** EXTRACT TO READ **
Re: [RFC 09/10] platform/x86/intel/ifs: add ABI documentation for IFS

From: Williams, Dan J
Date: Thu Mar 03 2022 - 19:57:31 EST


On Tue, 2022-03-01 at 11:54 -0800, Jithu Joseph wrote:
> Add the sysfs attributes in ABI/stable for In-Field Scan.
>
> Originally-by: Kyung Min Park <kyung.min.park@xxxxxxxxx>
> Signed-off-by: Jithu Joseph <jithu.joseph@xxxxxxxxx>
> Reviewed-by: Ashok Raj <ashok.raj@xxxxxxxxx>
> Reviewed-by: Tony Luck <tony.luck@xxxxxxxxx>
> ---
>  Documentation/ABI/stable/sysfs-driver-ifs | 85 +++++++++++++++++++++++

If you end up keeping this functionality under /sys/device/system/cpu
then I think this documentation belongs in:

Documentation/ABI/testing/sysfs-devices-system-cpu

...otherwise, I think it is better off in:

Documentation/ABI/testing/sysfs-devices-platform-ifs


>  1 file changed, 85 insertions(+)
>  create mode 100644 Documentation/ABI/stable/sysfs-driver-ifs
>
> diff --git a/Documentation/ABI/stable/sysfs-driver-ifs b/Documentation/ABI/stable/sysfs-driver-ifs
> new file mode 100644
> index 000000000000..8b6b9472f57e
> --- /dev/null
> +++ b/Documentation/ABI/stable/sysfs-driver-ifs
> @@ -0,0 +1,85 @@
> +What:          /sys/devices/system/cpu/ifs/run_test
> +Date:          Feb 28, 2022
> +KernelVersion: 5.18.0
> +Contact:       linux-kernel@xxxxxxxxxxxxxxx
> +Description:   echo 1 to trigger ifs test for all online cores.

** RECORD LIST **

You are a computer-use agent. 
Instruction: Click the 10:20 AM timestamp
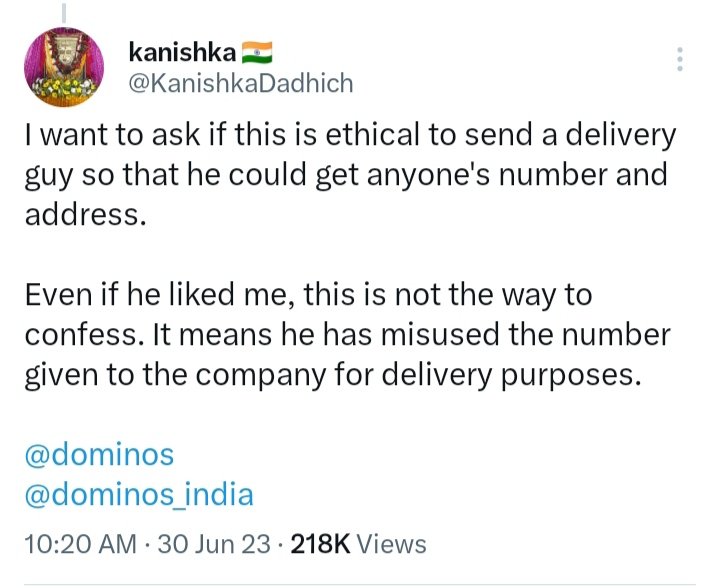point(79,544)
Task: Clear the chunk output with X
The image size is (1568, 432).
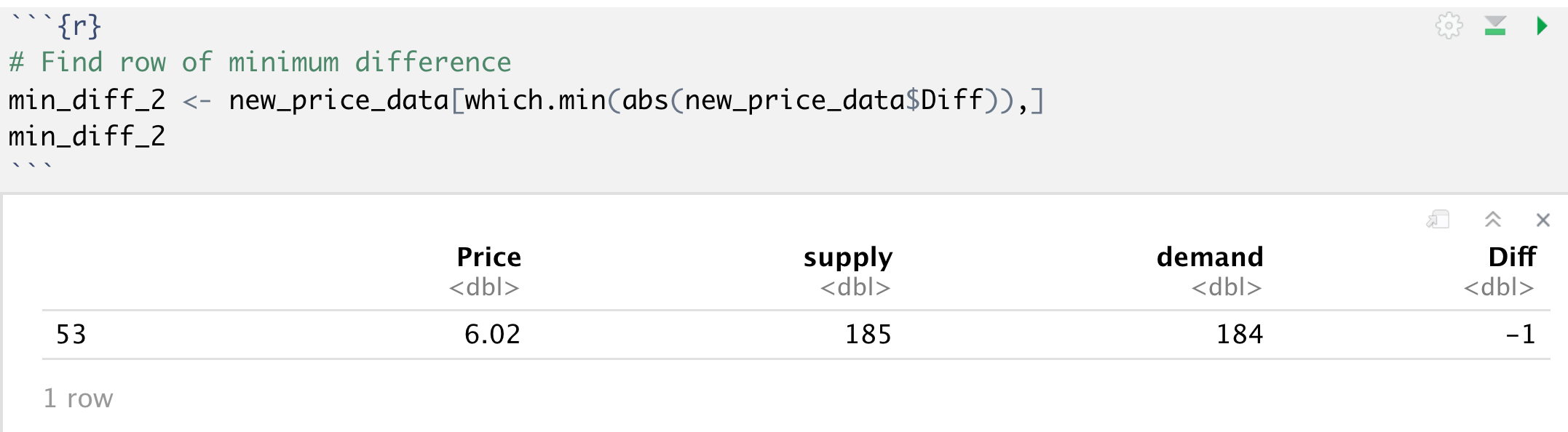Action: coord(1543,220)
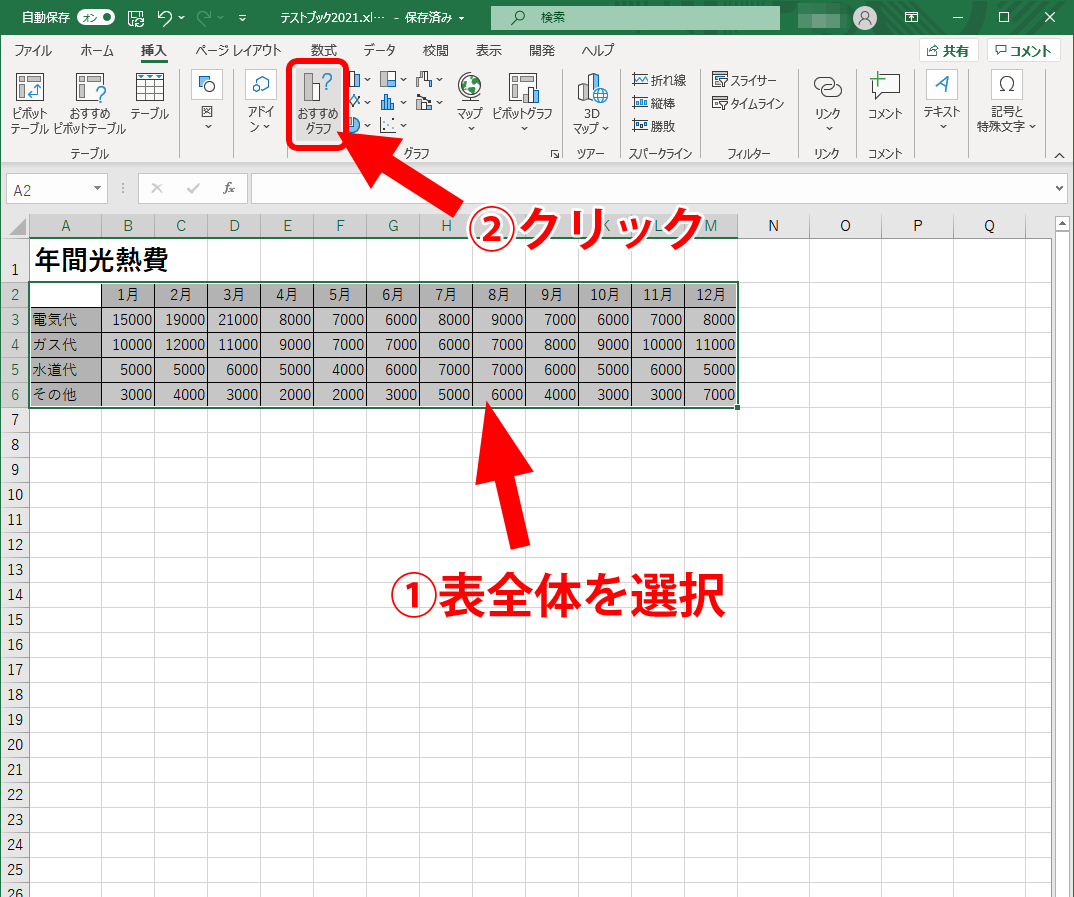Screen dimensions: 1074x897
Task: Switch to the ホーム ribbon tab
Action: coord(96,50)
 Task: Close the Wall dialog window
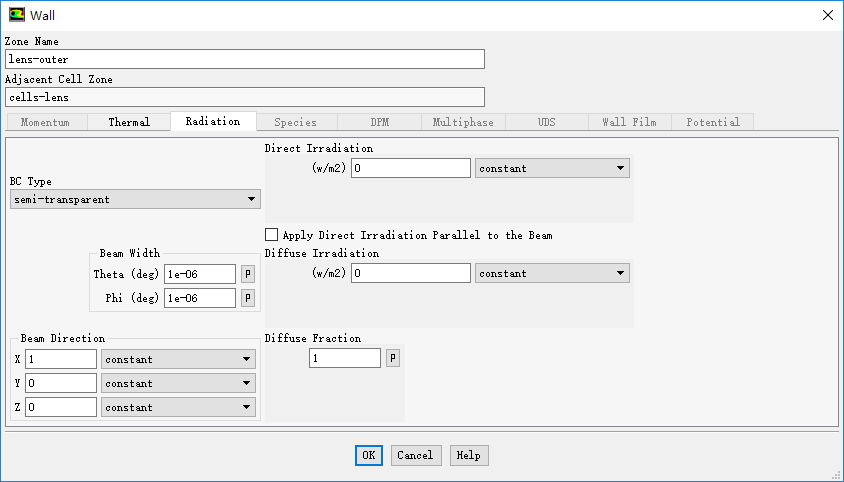click(x=827, y=15)
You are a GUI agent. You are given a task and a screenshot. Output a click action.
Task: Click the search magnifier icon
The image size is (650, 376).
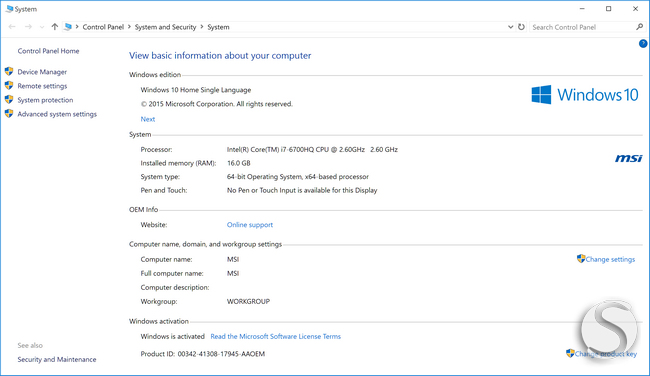click(640, 27)
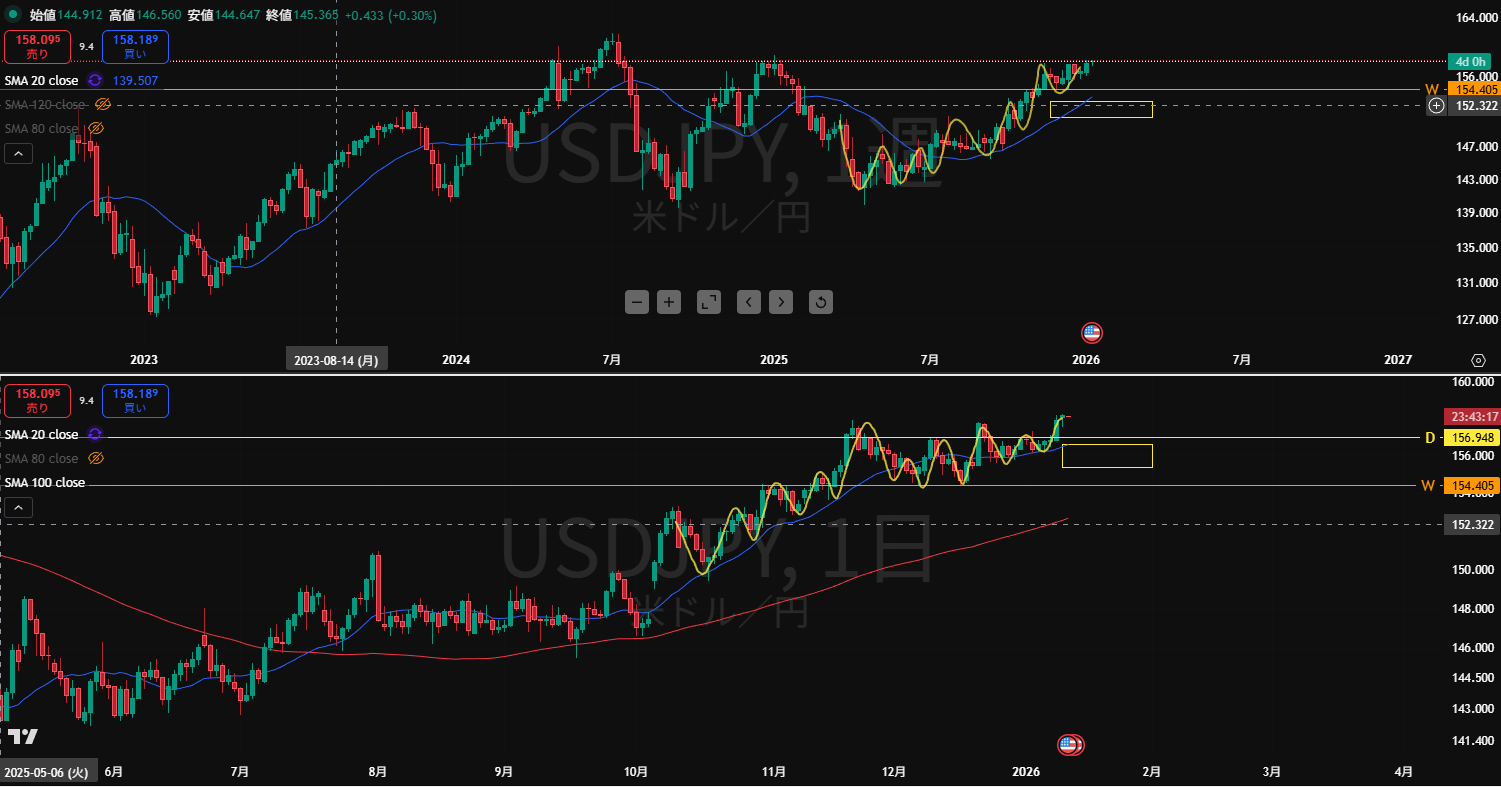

** YOUR OBJECTIVE **
In the reply about the In-Field Scan ABI documentation, rewrite everything from "From: Williams, Dan" down to "for In-Field Scan.", putting "ABI/testing" in place of "ABI/stable".

** PROBLEM SOLUTION **
From: Williams, Dan J
Date: Thu Mar 03 2022 - 19:57:31 EST


On Tue, 2022-03-01 at 11:54 -0800, Jithu Joseph wrote:
> Add the sysfs attributes in ABI/testing for In-Field Scan.